Opened 2 years ago

Closed 12 months ago

Last modified 11 months ago

#29585 closed defect (fixed)

Remove DESTDIR staging for Python packages to eliminate race conditions during Python package installations

Reported by: mkoeppe Owned by:
Priority: critical Milestone: sage-9.4
Component: build Keywords: sd111
Cc: jhpalmieri, dimpase, embray, gh-kliem Merged in:
Authors: Matthias Koeppe Reviewers: John Palmieri
Report Upstream: N/A Work issues:
Branch: c3eeb69 (Commits, GitHub, GitLab) Commit:
Dependencies: Stopgaps:

Status badges

Description (last modified by mkoeppe)

Follow-up from #26018:

Declaring some Python packages as PYTHON_TOOLCHAIN helped somewhat, but there are more race conditions with the same failure mechanism: Some Python package byte-compiles modules from a half-installed package, and then finishing the installation of that fails.

Of course, the high parallelization in my automatic runs on GitHub provoke these kinds of errors. But this should be fixed nevertheless.
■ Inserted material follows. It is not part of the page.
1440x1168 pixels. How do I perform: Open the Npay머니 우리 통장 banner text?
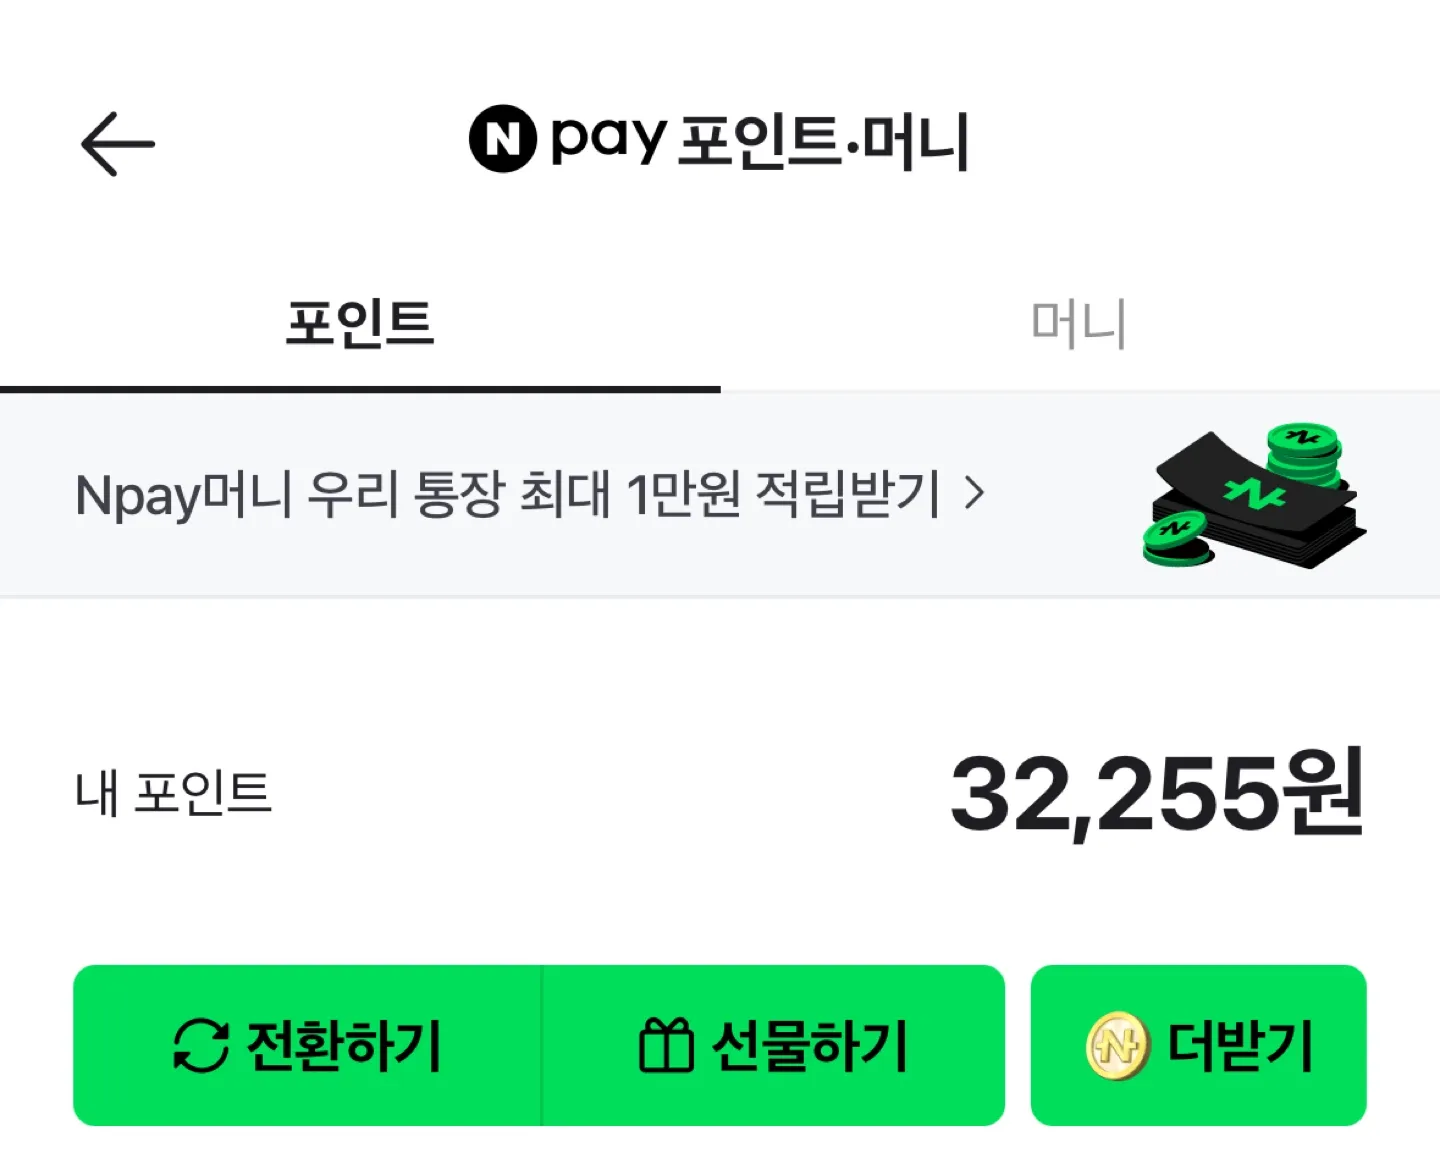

See https://github.com/mkoeppe/sage/runs/618645992

  [backports_shutil_get_terminal_size-1.0.0.p1]   cp: cannot create regular file '/sage/local/./lib/python2.7/site-packages/backports/__init__.py': File exists
  [backports_shutil_get_terminal_size-1.0.0.p1]   ************************************************************************
  [backports_shutil_get_terminal_size-1.0.0.p1]   Error copying files for backports_shutil_get_terminal_size-1.0.0.p1.
  [backports_shutil_get_terminal_size-1.0.0.p1]   ************************************************************************
  [backports_ssl_match_hostname-3.5.0.1.p0] error installing, exit status 1. End of log file:
  [backports_shutil_get_terminal_size-1.0.0.p1] Full log file: /sage/logs/pkgs/backports_shutil_get_terminal_size-1.0.0.p1.log


  [backports_ssl_match_hostname-3.5.0.1.p0]   Copying package files from temporary location /sage/local/var/tmp/sage/build/backports_ssl_match_hostname-3.5.0.1.p0/inst to /sage/local
  [backports_ssl_match_hostname-3.5.0.1.p0]   cp: cannot create regular file '/sage/local/./lib/python2.7/site-packages/backports/__init__.pyc': File exists
  [backports_ssl_match_hostname-3.5.0.1.p0]   ************************************************************************
  [backports_ssl_match_hostname-3.5.0.1.p0]   Error copying files for backports_ssl_match_hostname-3.5.0.1.p0.
  [backports_ssl_match_hostname-3.5.0.1.p0]   ************************************************************************
  [backports_ssl_match_hostname-3.5.0.1.p0] Full log file: /sage/logs/pkgs/backports_ssl_match_hostname-3.5.0.1.p0.log

Another occurrence on Cygwin: https://github.com/mkoeppe/sage/runs/638920131?check_suite_focus=true

Another occurrence: #30831

A new one thanks to recent pip's opportunistic use of tornado:

  [tornado-6.0.4]   real	0m11.342s
  [tornado-6.0.4]   user	0m2.041s
  [tornado-6.0.4]   sys	0m0.380s
  [tornado-6.0.4]   Copying package files from temporary location /sage/local/var/tmp/sage/build/tornado-6.0.4/inst to /sage/local
  [tornado-6.0.4]   cp: cannot create directory '/sage/local/./lib/python3.9/site-packages/tornado/__pycache__': File exists
  [tornado-6.0.4]   ************************************************************************

https://github.com/sagemath/sage/runs/2879682001

In this ticket, we remove the DESTDIR staging for Python packages. It has been redundant since we moved to installing packages via wheels.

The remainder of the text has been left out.